Above all I think about how grateful I am that whenever the time comes for either of us, we never have to fear the important word that went unsaid. I think of all that loss that’s passed over and through the world, especially these last few years, and all the conversations that never happened because people always seem to be waiting for the right time to say the things that matter.

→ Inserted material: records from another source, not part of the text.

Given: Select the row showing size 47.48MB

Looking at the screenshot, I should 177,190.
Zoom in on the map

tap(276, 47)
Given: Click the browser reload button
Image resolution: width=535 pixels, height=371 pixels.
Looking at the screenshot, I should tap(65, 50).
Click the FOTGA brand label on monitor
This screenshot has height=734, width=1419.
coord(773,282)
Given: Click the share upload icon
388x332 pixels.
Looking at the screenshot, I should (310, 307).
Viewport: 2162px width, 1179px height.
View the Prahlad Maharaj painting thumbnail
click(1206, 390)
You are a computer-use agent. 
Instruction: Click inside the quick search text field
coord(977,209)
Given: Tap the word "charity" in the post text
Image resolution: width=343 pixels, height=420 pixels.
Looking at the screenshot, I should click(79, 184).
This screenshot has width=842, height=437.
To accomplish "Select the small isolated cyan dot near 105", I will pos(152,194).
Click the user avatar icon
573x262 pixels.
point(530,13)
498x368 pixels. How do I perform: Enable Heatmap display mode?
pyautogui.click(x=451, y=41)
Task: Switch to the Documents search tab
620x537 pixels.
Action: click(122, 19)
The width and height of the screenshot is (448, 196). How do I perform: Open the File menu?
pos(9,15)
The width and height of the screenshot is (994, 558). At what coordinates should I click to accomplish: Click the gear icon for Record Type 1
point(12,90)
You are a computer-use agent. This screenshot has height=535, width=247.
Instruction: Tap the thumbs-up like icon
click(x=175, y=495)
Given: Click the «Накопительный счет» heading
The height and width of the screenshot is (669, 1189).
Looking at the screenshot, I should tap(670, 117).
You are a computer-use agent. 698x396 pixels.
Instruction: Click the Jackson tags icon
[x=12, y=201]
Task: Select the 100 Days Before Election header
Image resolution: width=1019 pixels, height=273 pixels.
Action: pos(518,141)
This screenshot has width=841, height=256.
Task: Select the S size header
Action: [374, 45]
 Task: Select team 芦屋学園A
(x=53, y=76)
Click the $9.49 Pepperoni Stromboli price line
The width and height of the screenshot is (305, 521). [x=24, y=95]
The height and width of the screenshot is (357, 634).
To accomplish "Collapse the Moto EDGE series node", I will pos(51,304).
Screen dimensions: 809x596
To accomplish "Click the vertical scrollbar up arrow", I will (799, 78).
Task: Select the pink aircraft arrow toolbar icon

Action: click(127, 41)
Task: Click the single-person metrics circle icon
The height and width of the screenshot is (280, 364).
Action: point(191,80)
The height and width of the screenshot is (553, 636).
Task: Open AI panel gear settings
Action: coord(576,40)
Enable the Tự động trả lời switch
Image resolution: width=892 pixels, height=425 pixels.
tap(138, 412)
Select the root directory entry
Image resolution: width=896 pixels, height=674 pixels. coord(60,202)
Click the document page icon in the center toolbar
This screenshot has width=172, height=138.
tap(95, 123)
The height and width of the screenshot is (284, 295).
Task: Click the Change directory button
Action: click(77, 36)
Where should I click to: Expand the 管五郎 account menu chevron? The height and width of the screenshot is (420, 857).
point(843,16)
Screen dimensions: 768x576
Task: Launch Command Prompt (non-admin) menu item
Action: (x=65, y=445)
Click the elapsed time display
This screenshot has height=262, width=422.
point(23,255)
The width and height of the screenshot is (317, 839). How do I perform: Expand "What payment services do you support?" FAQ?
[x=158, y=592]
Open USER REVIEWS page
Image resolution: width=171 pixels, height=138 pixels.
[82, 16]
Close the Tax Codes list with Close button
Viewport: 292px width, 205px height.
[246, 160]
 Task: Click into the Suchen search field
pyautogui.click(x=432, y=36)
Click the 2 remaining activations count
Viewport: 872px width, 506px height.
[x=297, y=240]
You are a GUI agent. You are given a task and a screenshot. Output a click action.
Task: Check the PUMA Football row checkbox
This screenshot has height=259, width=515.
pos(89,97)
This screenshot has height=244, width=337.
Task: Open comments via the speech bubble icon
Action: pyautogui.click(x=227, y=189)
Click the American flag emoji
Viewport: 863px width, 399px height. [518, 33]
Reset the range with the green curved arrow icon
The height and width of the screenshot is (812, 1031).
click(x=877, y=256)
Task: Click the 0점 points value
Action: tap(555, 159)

Thank you for being someone who doesn’t wait to say those things. For teaching your daughters - in a world that would so often tell them so differently - that our being girls had nothing to do with how capable we were to be smart and strong and enough in this life. Thank you for reminding us that there is pride in the work of your hands and power in the integrity of your heart. Thank you for the lessons of grace, faith, forgiveness and for teaching us that we really could do hard things. For all the fixed taps, repaired roofs, assembled flat packs, mix tapes full of music that you thought it would be a crime not to expose us to (I still know all the words to Hurricane. AND Snoopy and The Red Baron) and the car conversations about life. Thank you for being someone who wears your heart on your sleeve. For being abundantly, wildly kind and encouraging, and for teaching me the formidable, absolute truth in C.S. Lewis’s words, by example, that to love at all really is to be vulnerable. Thank you for being a man who reminds me daily that being a good man - a good human being - isn’t something you’re born with, but a choice you are responsible for making every day. Thank you for making that choice, and being the warmth of the grace of God in my universe, always.
I am so proud to be your daughter, humbled to have been your student at times, but grateful above all, with the fullest heart, to call you my friend. I'm so glad you're my dad.
Love you always,
(Also yes, I will eventually get my stuff out of the basement.)